Data Management Predictions for 2024: Five Trends

Published by Denodo
March 15, 2024 @ 3:29 PM

As we move deeper into 2024, it is imperative for data management leaders to look in their rear-view mirrors to assess and, if needed, refine their data management strategies. One thing is clear; if data-centric organisations want to succeed in 2024, they will need to prepare for an environment in which data is increasingly distributed.

Five trends emerge in 2024:

Data Anti-Gravity Will Prevail

While migrations to the cloud, cloud data lakes, and/or cloud data warehouses will remain big factors behind the success of modern data and analytics, it will become increasingly hard for any organisation to rely on a single cloud provider, cloud data warehouse, or data lake to meet all end-to-end data and analytics needs.

This is why data anti-gravity will be the new norm in 2024 and beyond. Other factors contributing to data anti-gravity will be the rising costs of data replication, data sovereignty, local data governance laws and regulations, and the requirement for accelerated speed-to-insight. As the data anti-gravity trend continues, data management leaders should invest in technologies that are built on the premise of distributed data management.

PwC (22)

Data Products Will Rule

Data mesh, a distributed data management approach, will begin to play a more prominent role as data becomes increasingly distributed. In a data mesh context, business stakeholders will need to be able to define and create data products and govern the data based on their domain needs. IT will need to deploy the right infrastructure to enable business users to be more self-sufficient.

In this data-centric era, it is not enough to merely package data attractively; organisations need to enhance the entire end-user experience. Echoing the best practices of e-commerce giants, contemporary data platforms must offer features like personalised recommendations and popular product highlights, while also building confidence through user endorsements and data lineage visibility. Moreover, these platforms should facilitate real-time queries directly from the data catalogue and maintain an interactive feedback loop for user inquiries, data requests, and modifications. Just as timely delivery is essential in e-commerce, quick and dependable access to data is becoming indispensable for organisations.

Generative AI (GenAI) Will Redefine Business-as-Usual

GenAI will have a huge impact on data management and result in tools and technologies that are more business-friendly. However, in an increasingly distributed data landscape, without the ability to assure access to high-quality, trusted data, a GenAI-enabled data management infrastructure will be of little or no use.

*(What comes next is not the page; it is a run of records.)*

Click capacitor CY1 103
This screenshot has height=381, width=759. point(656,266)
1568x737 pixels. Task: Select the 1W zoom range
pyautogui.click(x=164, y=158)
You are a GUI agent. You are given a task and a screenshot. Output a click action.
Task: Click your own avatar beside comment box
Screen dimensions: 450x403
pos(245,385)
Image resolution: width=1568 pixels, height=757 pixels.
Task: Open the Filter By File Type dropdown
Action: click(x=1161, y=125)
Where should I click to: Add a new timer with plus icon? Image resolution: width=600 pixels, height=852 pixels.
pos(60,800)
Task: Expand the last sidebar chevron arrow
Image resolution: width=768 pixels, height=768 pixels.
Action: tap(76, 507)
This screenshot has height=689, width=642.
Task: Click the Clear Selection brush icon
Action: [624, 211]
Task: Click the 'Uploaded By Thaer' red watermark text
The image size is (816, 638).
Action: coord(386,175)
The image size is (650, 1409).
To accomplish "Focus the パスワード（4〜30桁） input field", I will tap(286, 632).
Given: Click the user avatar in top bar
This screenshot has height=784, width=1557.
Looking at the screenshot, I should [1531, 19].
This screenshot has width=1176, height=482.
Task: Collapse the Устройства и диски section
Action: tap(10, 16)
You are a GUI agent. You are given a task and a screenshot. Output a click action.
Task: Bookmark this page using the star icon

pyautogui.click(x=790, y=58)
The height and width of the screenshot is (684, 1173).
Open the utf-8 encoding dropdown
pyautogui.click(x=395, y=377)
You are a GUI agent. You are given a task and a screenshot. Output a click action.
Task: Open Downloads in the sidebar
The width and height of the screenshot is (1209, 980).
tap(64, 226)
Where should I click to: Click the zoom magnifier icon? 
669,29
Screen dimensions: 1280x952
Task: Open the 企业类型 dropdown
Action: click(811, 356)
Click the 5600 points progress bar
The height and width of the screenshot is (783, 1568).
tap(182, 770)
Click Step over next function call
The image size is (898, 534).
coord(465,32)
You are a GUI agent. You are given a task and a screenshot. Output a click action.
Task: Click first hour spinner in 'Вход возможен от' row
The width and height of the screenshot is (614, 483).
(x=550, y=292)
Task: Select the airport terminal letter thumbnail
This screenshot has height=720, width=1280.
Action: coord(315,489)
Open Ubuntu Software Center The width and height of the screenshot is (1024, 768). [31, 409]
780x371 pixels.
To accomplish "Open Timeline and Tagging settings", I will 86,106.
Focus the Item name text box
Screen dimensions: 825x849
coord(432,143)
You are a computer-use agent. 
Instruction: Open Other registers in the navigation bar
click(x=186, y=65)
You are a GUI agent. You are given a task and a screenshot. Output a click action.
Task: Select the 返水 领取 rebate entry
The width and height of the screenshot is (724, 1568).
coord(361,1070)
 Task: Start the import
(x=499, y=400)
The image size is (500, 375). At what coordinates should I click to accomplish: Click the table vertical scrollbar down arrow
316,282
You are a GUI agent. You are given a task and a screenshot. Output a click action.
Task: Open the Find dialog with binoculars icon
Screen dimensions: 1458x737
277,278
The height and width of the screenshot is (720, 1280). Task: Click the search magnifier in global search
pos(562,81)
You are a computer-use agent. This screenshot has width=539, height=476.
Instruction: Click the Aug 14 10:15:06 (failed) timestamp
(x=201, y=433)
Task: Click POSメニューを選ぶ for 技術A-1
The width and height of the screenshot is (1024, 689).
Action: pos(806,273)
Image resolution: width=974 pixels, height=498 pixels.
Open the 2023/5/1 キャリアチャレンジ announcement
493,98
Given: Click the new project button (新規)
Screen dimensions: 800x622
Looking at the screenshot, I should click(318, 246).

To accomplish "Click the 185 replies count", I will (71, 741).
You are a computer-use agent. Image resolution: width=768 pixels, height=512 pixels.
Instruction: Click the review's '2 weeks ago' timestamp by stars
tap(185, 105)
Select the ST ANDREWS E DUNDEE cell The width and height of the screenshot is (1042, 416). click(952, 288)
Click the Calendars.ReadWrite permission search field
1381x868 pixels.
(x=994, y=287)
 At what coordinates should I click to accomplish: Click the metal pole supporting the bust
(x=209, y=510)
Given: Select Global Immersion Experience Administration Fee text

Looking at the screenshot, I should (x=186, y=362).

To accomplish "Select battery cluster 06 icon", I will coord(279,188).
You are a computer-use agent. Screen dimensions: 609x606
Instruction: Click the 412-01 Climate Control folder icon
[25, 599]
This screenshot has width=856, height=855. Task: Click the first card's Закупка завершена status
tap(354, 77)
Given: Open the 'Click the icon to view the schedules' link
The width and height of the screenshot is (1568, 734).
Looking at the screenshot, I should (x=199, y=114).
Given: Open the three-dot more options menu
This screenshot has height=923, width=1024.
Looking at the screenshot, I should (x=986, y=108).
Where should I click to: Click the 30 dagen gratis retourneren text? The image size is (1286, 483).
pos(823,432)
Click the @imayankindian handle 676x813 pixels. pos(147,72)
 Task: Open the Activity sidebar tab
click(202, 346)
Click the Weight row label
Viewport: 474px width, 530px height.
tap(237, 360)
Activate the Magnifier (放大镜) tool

Organisations are encountering several additional challenges as they attempt to implement GenAI and large language models (LLMs), including issues with data quality, governance, ethical compliance, and cost management. Each obstacle has direct or indirect ties to an organisation’s overarching data management strategy, affecting the organisation’s ability to ensure the integrity of distributed data as it is fed into AI models, abide by complex regulatory guidelines, or facilitate the model’s integration into existing systems.

Unpredictable Cloud Costs Will Rattle Nerves

Organisations have been moving infrastructure to the cloud, but many are discovering an inconvenient truth: that cloud costs can be extremely volatile and difficult to predict.

These efforts can be enhanced by adopting financial operations (FinOps) principles, which blend financial accountability with the cloud’s flexible spending model. By regularly monitoring expenditures, forecasting costs, and implementing financial best practices in cloud management, organisations can balance cost savings and operational efficacy, ensuring that their cloud or hybrid data strategies are economically and functionally robust.  

Data Security and Governance Will Continue to Exert Pressure

Data will always have to be secured and governed. However, as data remains distributed across on-premises and cloud systems, data security and governance should not be an additional impediment to data access, collaboration, and innovation. In 2024, we will see an increase in solutions that simplify security and governance.

Organisations are leveraging global policies for data security and governance. Global data security policies can be based not only on user roles but also on location so that a person on vacation might not be able to access the data from the main office. And global data governance policies can automatically standardise the spelling of certain words, across the different systems within a company.

The Future is Logical

To overcome the challenges presented by each of these five trends, organisations will need to be able to leverage data management strategies that are designed from the ground up to support distributed data. Traditional data management approaches rely on the physical replication of data from multiple systems into a central repository, like a data warehouse or data lake, but such approaches, by definition and also in practice, do not support inherently distributed data. In contrast, logical data management approaches enable real-time connections to disparate data, without replication, which is exactly what is required.